Она думала, что привыкла к любым боевым действиям от Сахарка, но оказалось, что нет — хрупкий лысый кот, выглядящий, как мумифицированный скелетик, когтями повисал на бедрах, грыз электрические провода, его рвало без остановок. Маша вздрагивала от вида глюкометра, все чаще хихикала неизвестно чему, боялась остаться в квартире одна (не одна, а с ним). Она плакала из-за приближения обеда, все чаще отказывалась от еды, а потом обжиралась до рвоты и ненавидела себя пуще прежнего. Забросила школу и прогуливала уроки, но слоняться по безлюдным улицам оказалось невыносимым, и она быстро вернулась за парту; домашки делала кое-как, потонула в двойках и тройках, но Оксане было не до ее учебы, а больше Маше незачем было хорошо учиться.
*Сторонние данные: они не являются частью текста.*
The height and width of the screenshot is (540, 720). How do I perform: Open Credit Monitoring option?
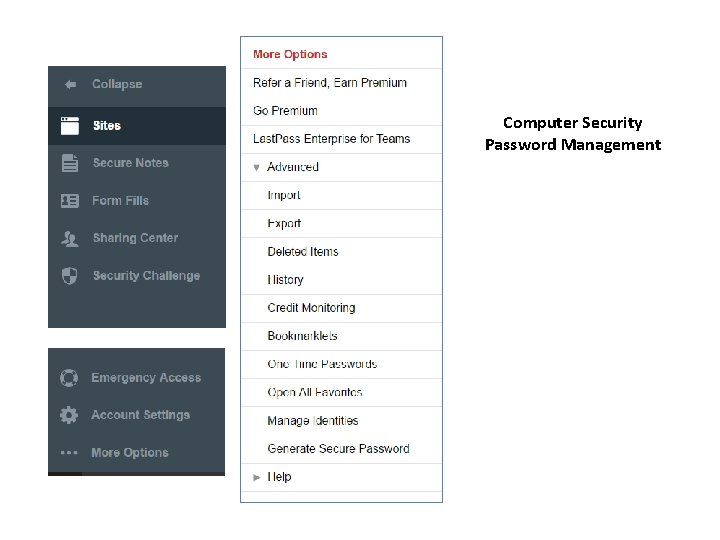311,308
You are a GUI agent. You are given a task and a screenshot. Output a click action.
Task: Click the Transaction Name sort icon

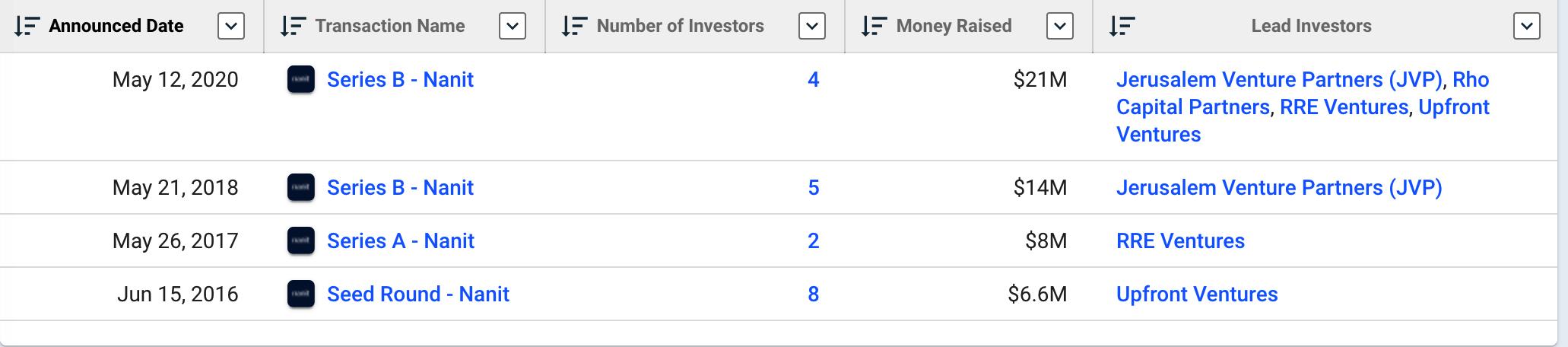294,26
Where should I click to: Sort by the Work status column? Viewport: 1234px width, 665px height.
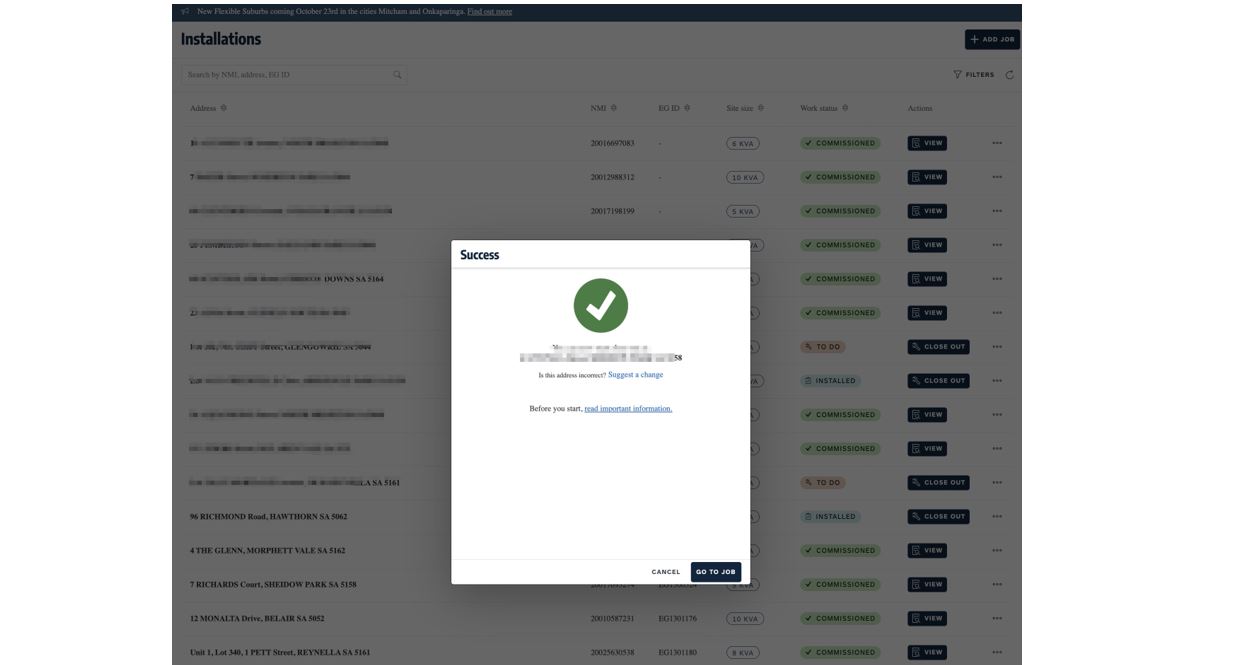tap(845, 108)
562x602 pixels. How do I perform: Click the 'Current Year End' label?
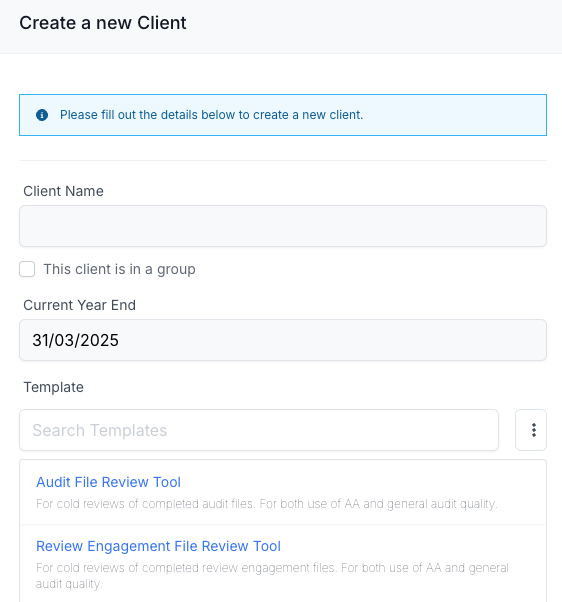pos(79,305)
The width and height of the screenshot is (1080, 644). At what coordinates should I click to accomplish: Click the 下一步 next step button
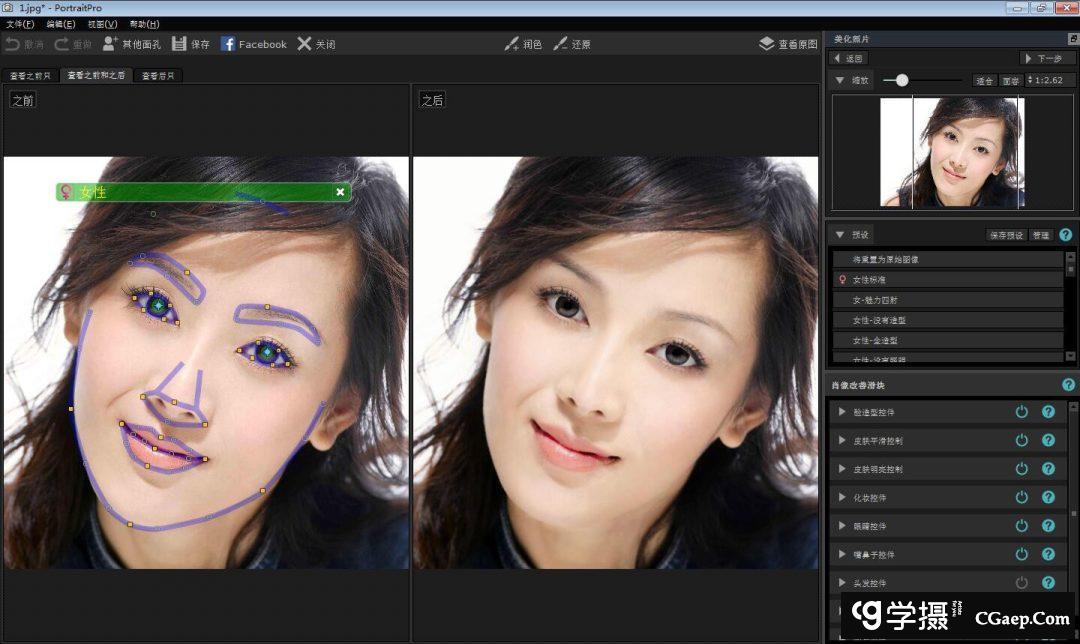[x=1047, y=59]
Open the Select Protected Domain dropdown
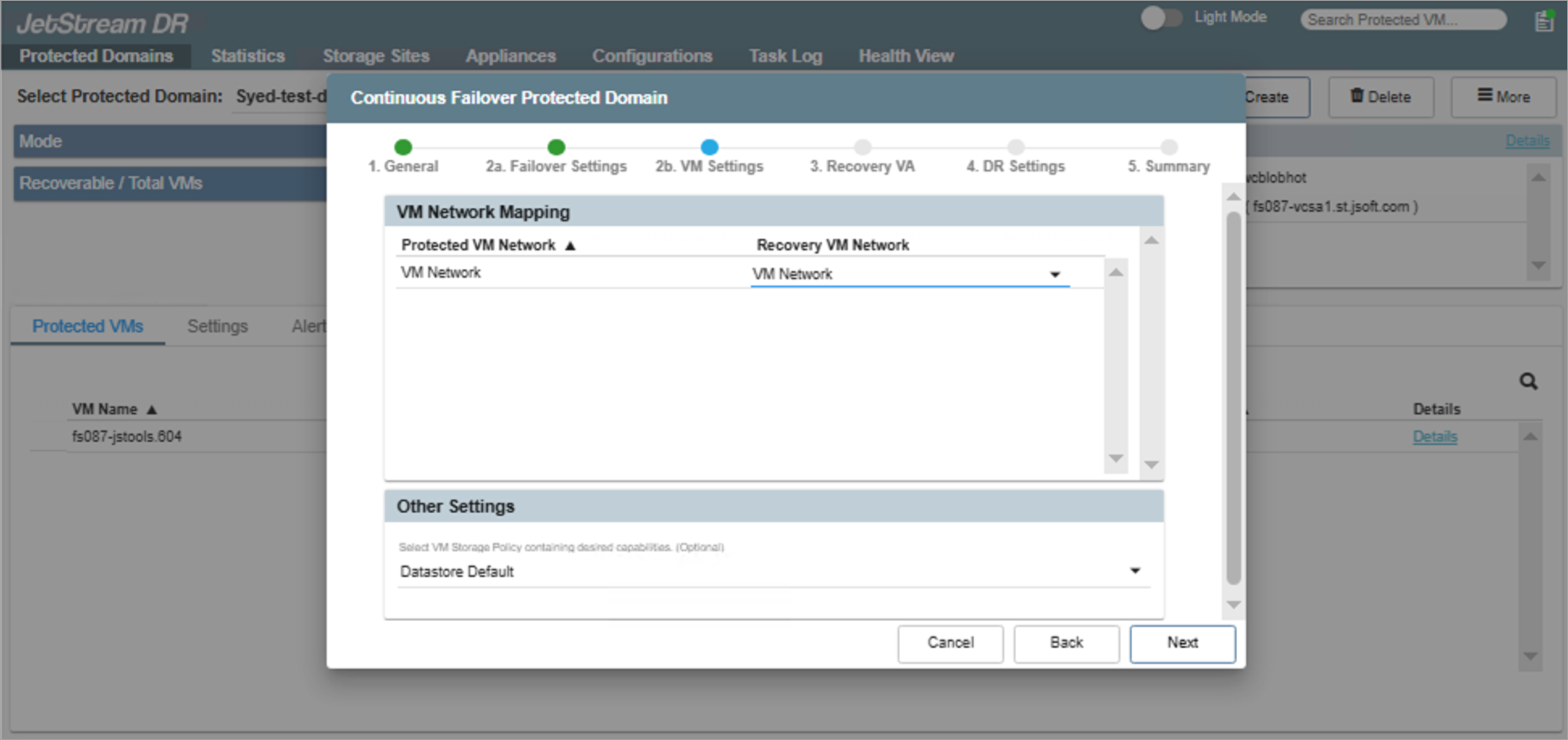Image resolution: width=1568 pixels, height=740 pixels. 281,96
Жизнь рассыпалась, как песчаная горка на речном пляже — раньше ее кое-как держало водой, но теперь песок иссушило солнцем, и во все стороны потекли бледно-желтые ручейки, проходящие сквозь пальцы. Маша складывала ладони молитвенным ковшиком, начерпывала песка сверху, но и это не помогало.
Маша не понимала, что делать.
В последний день перед папиным отъездом они сидели в гостиной: папа пеленал визжащего Сахарка, Маша стравливала воздух из пластикового шприца. Вокруг них, словно на вокзале, громоздились сумки и тюки из ветхих простыней, которыми давно никто не пользовался. Вещей у папы оказалось немного, почти все — книги, пухлые томики и изрезанные ручкой блокноты со стихами, немного одежды, пара мятых фотографий. Маше это напоминало проводы очередного мертвеца, только не было стеклянной банки с душой или Виталия Палыча.
Душа все еще сидела под папиными ребрами.
— Поехали с нами, — снова предложил он, управляясь с котом.
— А этот?.. — Маша мотнула головой.
— С собой возьмем. В переноску и в плацкарт.
— Ему нужен сертификат о прививках, билет отдельный, вагон специальный, для животных… И как мы приедем вообще? Сиротка с бешеным котом вдобавок к папиной музе и ее троим детям. Не вертись, сказала!
Она вогнала иглу под кожу, и Сахарок дернулся так, что едва не вырвал папу из кресла. Завизжал.
Обошлось.
— Я не хочу, чтобы ты оставалась одна. И никакая ты не сиротка, ты — моя дочь. Сколько повторять-то можно?.. Поехали.
— Я же не одна, — Маша воткнула под холку второй шприц и рывком впрыснула лекарство. — С Оксаной буду жить.
— Ты ведь даже мамой ее не называешь, — он искривился лицом, будто откусил бок недозрелого лимона. Маша пожала плечами:
— И чего это, показатель что ли? Я подработку нашла, в развивающем центре, частном. Буду с детьми заниматься, приглядывать, как нянечка. Вдвоем проживем.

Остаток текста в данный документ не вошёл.